After a long exercise, we selected some pathological tests- Haemoglobin, haemtocrit, platelet count, lipids, SGOT, SGPT, ALP, Albumin, S.Urea, Creatinine, Uric acid, Calcium, Magnesium, Phosphors, Sodium, Potassium, Ghb1c, C-peptide, Insulin assay, and coordinate with above said instrumentation’s output and made very first time a new algorithm, and matched with patient complaints, the results were encouraging, and the important point was patient were understanding about their health status. We labelled it as 1st Diabetic Complication Assessment unit.
The comprehensive report assess risk of General health, function of pancreas and risk of eye, cardiovascular, cerbrovasculer, kidney, Impotency (sexual), neuropathic and feet.
For example- If a 35 yrs old, average weight, non alcoholic, non smoker has diabetes for last 1 year with diet control and regular exercise having, Ghb1c-8.5, C-peptide-1.4 and insulin-7.2, then his pancreatic function will be approximately 24.00% (Normal 100%). Interpretation- diet control and exercise are not sufficient, patient should be consult with diabetologist and switch over to anti-diabetic drug.

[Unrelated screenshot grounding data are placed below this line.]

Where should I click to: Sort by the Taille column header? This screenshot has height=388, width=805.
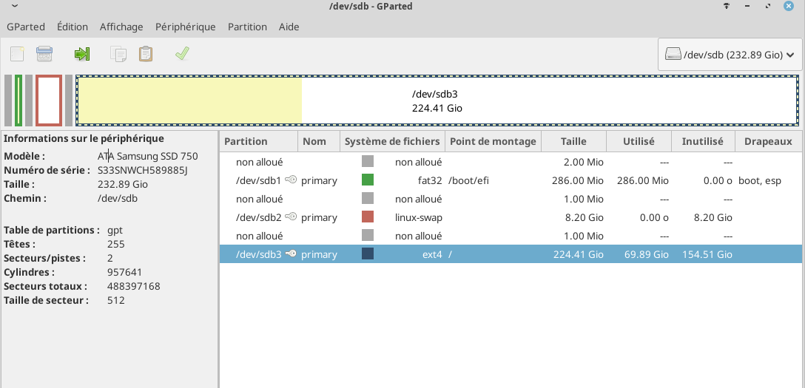click(573, 141)
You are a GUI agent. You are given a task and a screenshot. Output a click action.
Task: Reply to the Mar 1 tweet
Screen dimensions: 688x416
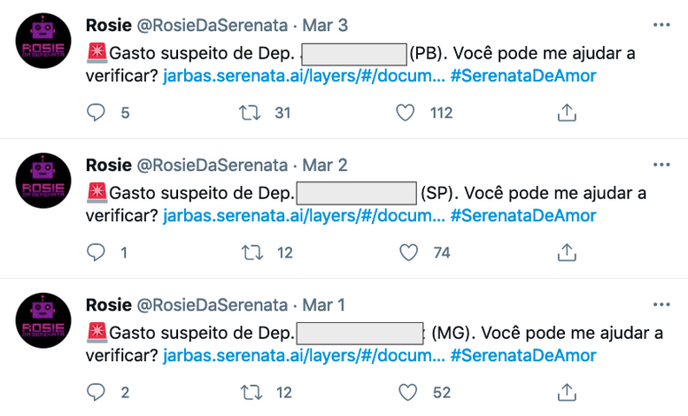(x=97, y=392)
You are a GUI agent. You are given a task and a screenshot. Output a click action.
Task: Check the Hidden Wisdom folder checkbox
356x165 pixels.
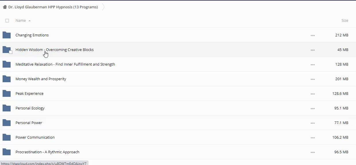(x=11, y=52)
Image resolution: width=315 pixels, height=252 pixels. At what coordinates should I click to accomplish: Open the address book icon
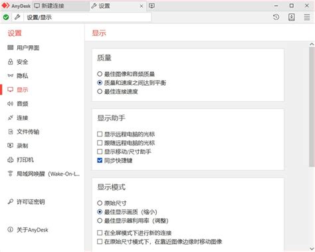(x=292, y=17)
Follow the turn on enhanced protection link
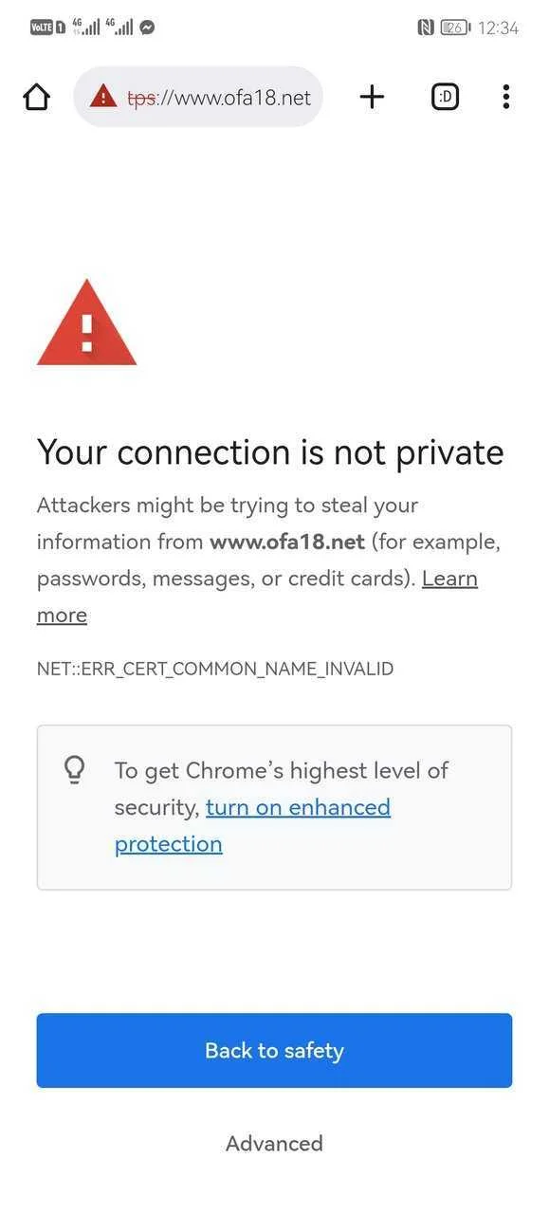This screenshot has width=549, height=1214. pyautogui.click(x=252, y=825)
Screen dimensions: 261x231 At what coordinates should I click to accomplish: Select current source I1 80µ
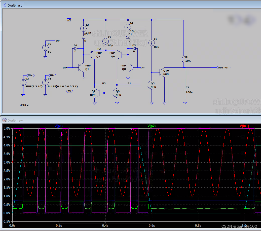point(152,42)
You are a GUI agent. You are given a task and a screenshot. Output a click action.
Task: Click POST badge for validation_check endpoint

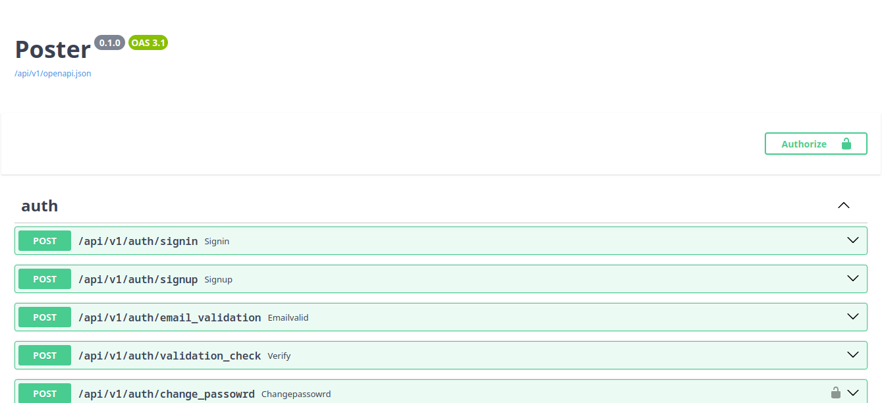pos(45,356)
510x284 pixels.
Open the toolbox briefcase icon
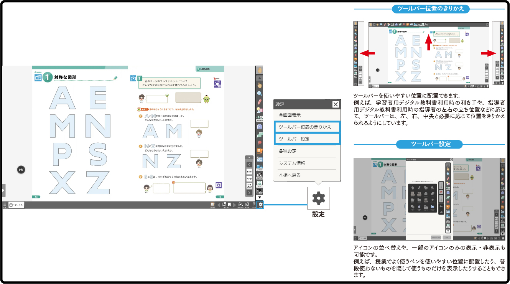(260, 126)
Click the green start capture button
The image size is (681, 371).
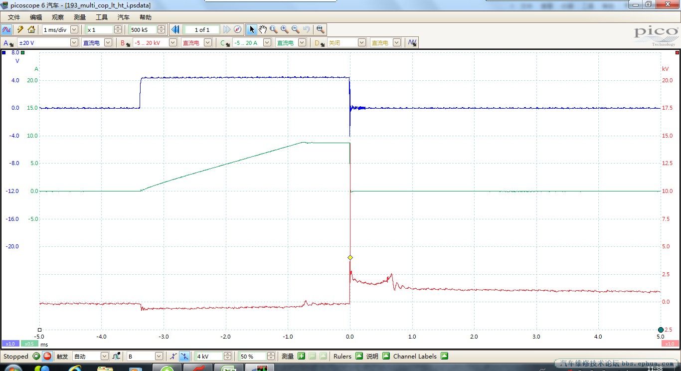point(36,356)
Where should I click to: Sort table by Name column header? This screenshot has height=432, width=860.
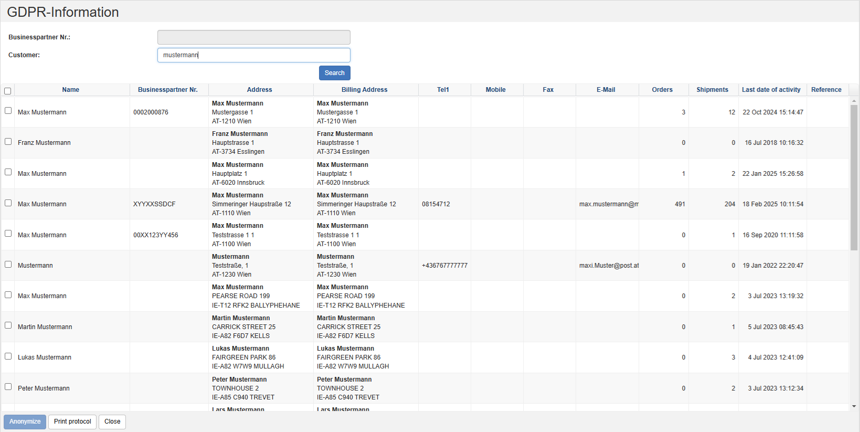pyautogui.click(x=71, y=90)
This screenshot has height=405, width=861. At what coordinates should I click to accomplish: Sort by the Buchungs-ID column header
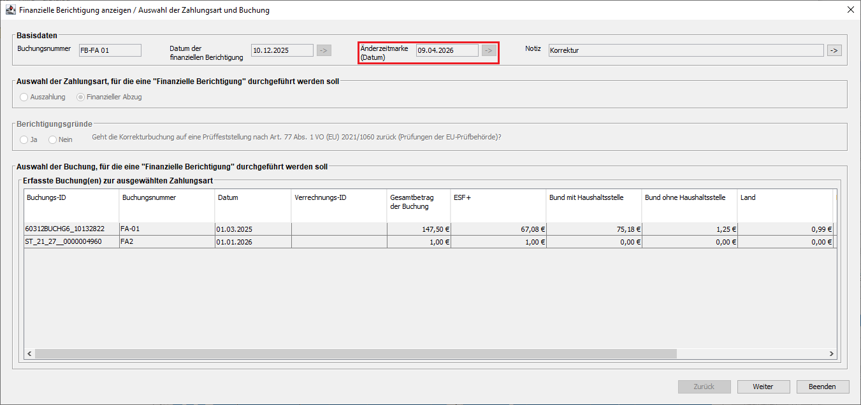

It is very much useful to diabetologist, because most of the time diabetic patient are unable to explain their problems or new symptom in early stage, while the doctor are busy in his own schedule, so due to communication gap new symptoms gradually strengthen and get into a shape of severer diabetic complication.
A quick review of this report quantifying content tell the complete status of target organ, hint to modifying his treatment and reduced the cost of medication by 22-40%, reduced chance of OHGA failure, and hypoglycaemic bout of insulin.
By this Genetic Risk Assessment Scoring System approach a group of diabetic patients could understand what is their actual status of health due to diabetes, and start efforts for better control to push back diabetes complications, and:

Successfully improve their quality of life by 65-75%,
Reduce approximate cost of medication by 22-40%,
Reduce Risk of hospitalization by 45-50%,
Reduce the Complications by 55-60%,
Reduce the Risk of Emergency situations occurring due to diabetes by 60-65%,

The results will be seen not only on the individual but reduced emergency burden on hospitals, financial burden of individual as well as public and state run Government health programmes.
The GRASS-DIABETES is a different start in the field of diabetes, and helpful to doctors as well as patients.